◆ **Action item**
If a line in the entries contains the string "Турецкая", include that line in your answer.

◆ **Dataset entries**

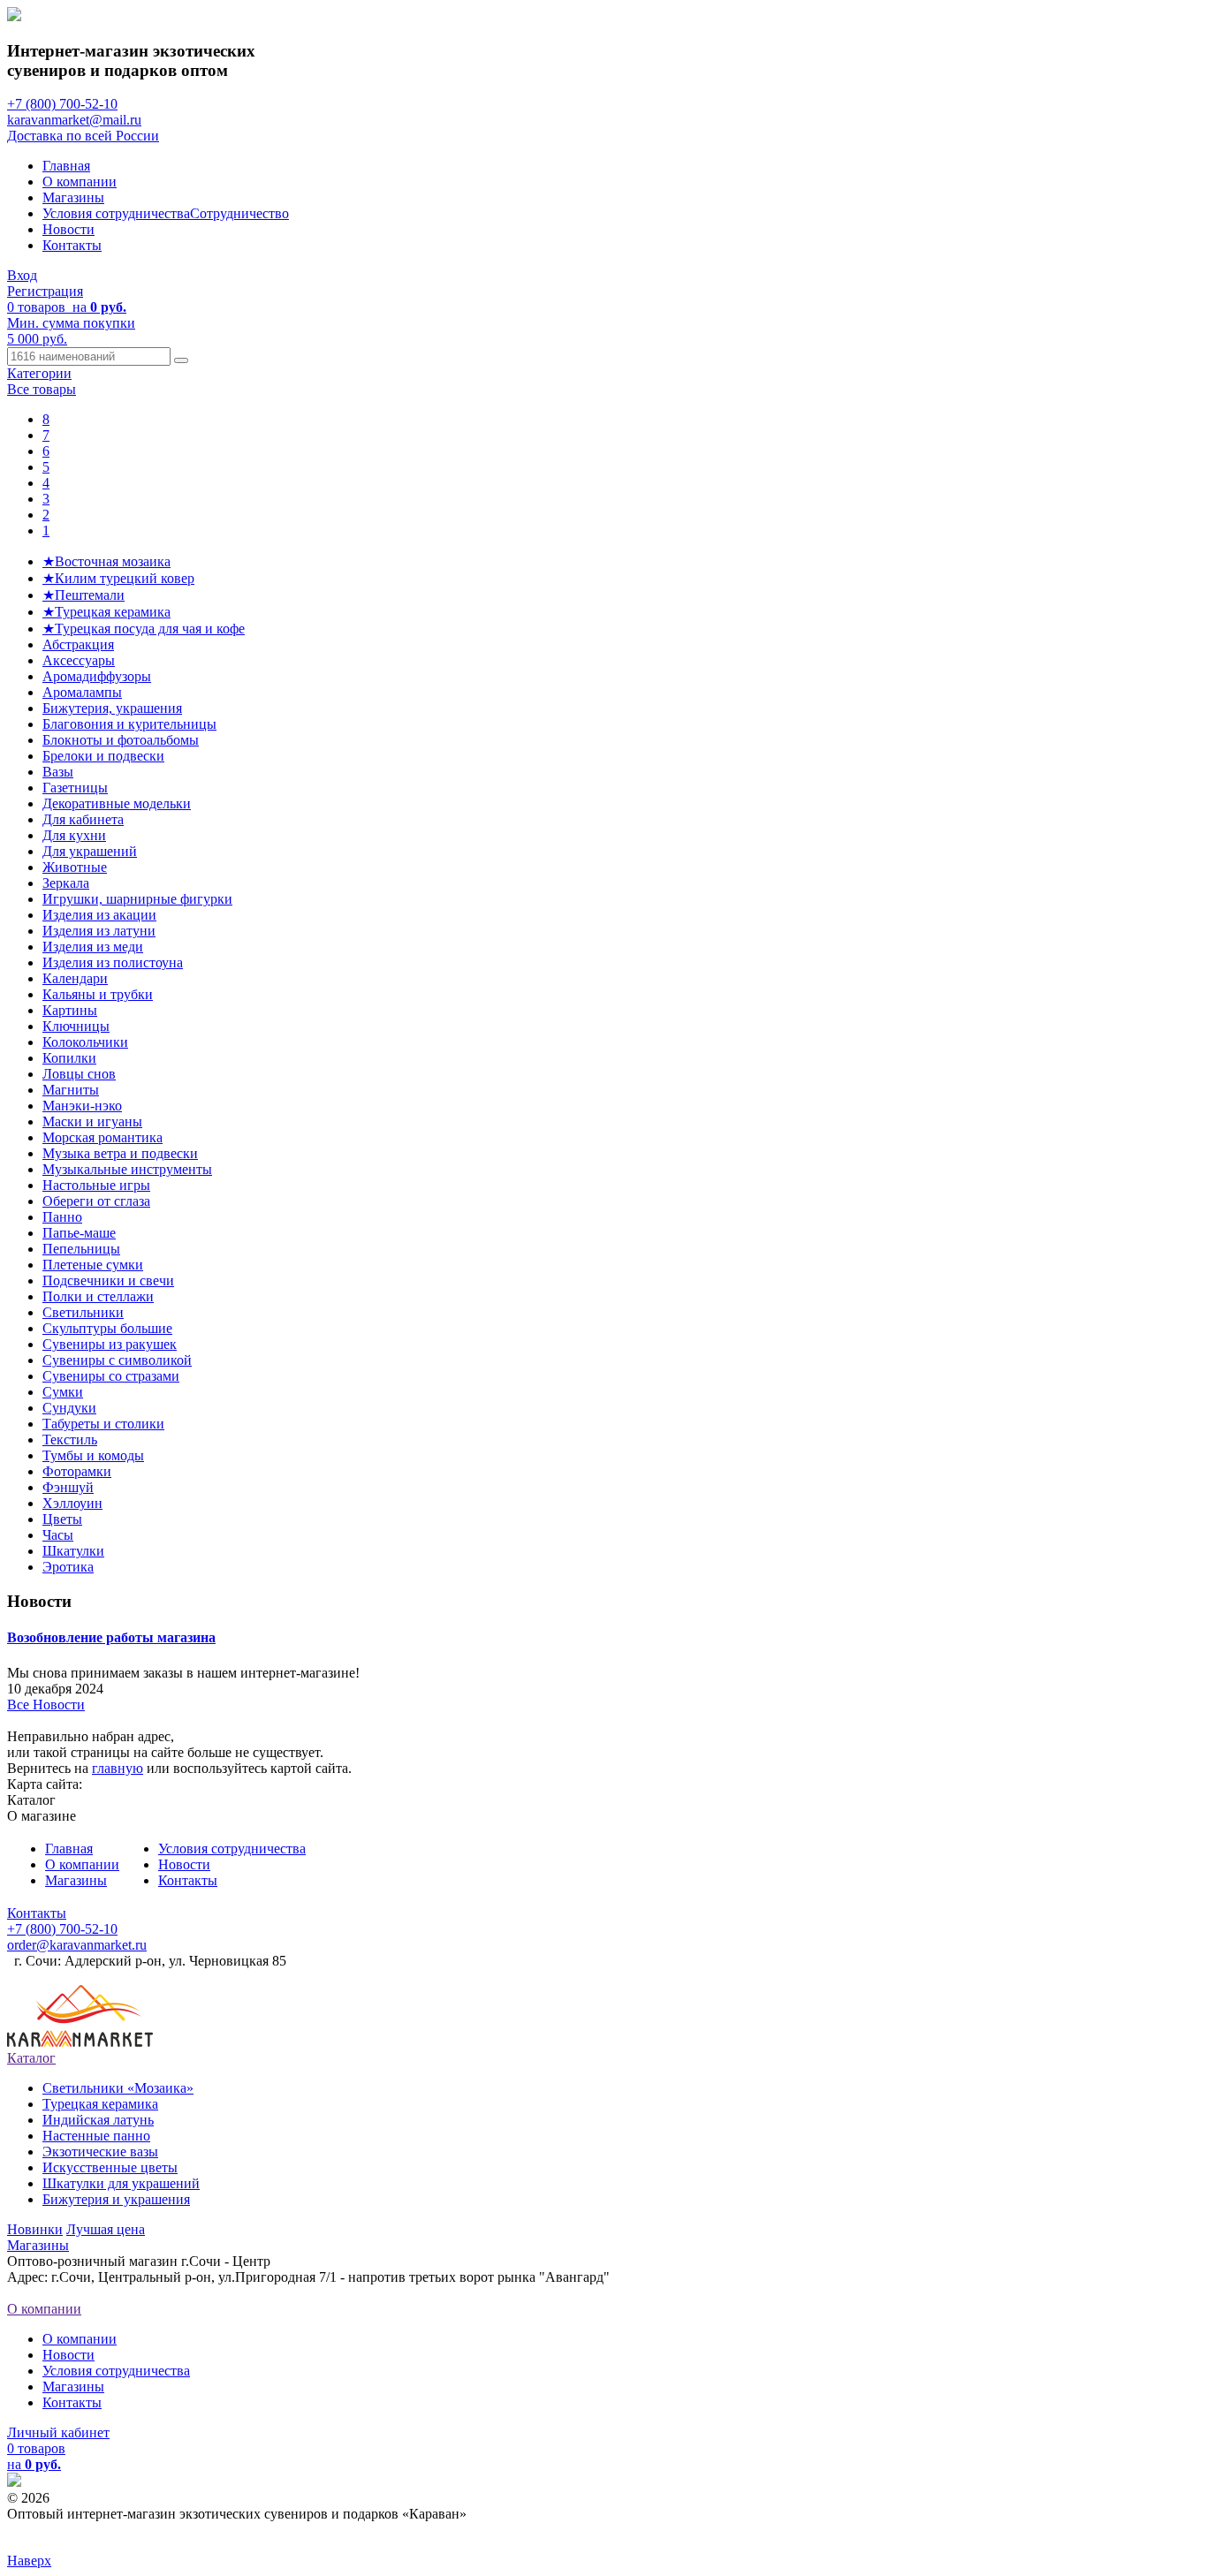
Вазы (57, 771)
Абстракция (78, 644)
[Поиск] (181, 360)
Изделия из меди (92, 946)
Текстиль (69, 1439)
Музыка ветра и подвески (120, 1153)
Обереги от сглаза (96, 1200)
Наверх (29, 2560)
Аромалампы (82, 692)
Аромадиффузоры (96, 676)
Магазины (73, 197)
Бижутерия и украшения (116, 2199)
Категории (39, 373)
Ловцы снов (79, 1073)
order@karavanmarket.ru (77, 1944)
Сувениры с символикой (117, 1360)
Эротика (68, 1566)
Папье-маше (79, 1232)
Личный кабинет (58, 2432)
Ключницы (76, 1026)
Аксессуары (78, 660)
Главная (66, 165)
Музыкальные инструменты (127, 1169)
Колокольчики (85, 1041)
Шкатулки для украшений (121, 2183)
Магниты (70, 1089)
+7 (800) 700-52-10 (62, 103)
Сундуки (69, 1407)
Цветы (62, 1519)
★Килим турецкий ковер (118, 578)
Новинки (35, 2229)
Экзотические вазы (100, 2151)
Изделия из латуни (99, 930)
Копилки (69, 1057)
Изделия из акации (99, 914)
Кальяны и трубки (97, 994)
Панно (62, 1216)
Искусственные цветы (110, 2167)
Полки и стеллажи (98, 1296)
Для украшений (89, 851)
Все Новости (46, 1704)
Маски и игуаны (92, 1121)
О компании (79, 181)
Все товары (41, 389)
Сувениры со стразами (110, 1375)
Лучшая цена (105, 2229)
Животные (74, 867)
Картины (69, 1010)
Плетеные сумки (92, 1264)
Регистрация (45, 291)
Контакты (72, 245)
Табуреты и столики (103, 1423)
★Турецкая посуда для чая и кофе (143, 628)
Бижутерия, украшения (112, 708)
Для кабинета (83, 819)
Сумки (62, 1391)
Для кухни (74, 835)
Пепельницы (81, 1248)
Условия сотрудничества (116, 213)
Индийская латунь (98, 2119)
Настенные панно (96, 2135)
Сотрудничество (239, 213)
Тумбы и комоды (93, 1455)
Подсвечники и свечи (108, 1280)
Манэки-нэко (82, 1105)
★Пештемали (83, 594)
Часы (57, 1534)
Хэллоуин (72, 1503)
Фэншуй (68, 1487)
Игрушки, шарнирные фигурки (137, 898)
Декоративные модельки (116, 803)
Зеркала (65, 882)
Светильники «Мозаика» (118, 2087)
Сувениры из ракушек (109, 1344)
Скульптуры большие (107, 1328)
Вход (22, 275)
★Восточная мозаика (106, 561)
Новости (68, 229)
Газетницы (75, 787)
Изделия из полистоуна (112, 962)
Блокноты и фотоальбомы (120, 739)
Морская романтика (102, 1137)
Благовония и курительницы (129, 723)
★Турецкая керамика (106, 611)
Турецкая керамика (100, 2103)
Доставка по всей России (83, 135)
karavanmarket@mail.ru (74, 119)
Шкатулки (73, 1550)
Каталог (31, 2057)
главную (117, 1768)
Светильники (83, 1312)
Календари (75, 978)
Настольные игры (96, 1185)
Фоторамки (76, 1471)
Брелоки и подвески (103, 755)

◆ **Expected output**
★Турецкая посуда для чая и кофе (143, 628)
★Турецкая керамика (106, 611)
Турецкая керамика (100, 2103)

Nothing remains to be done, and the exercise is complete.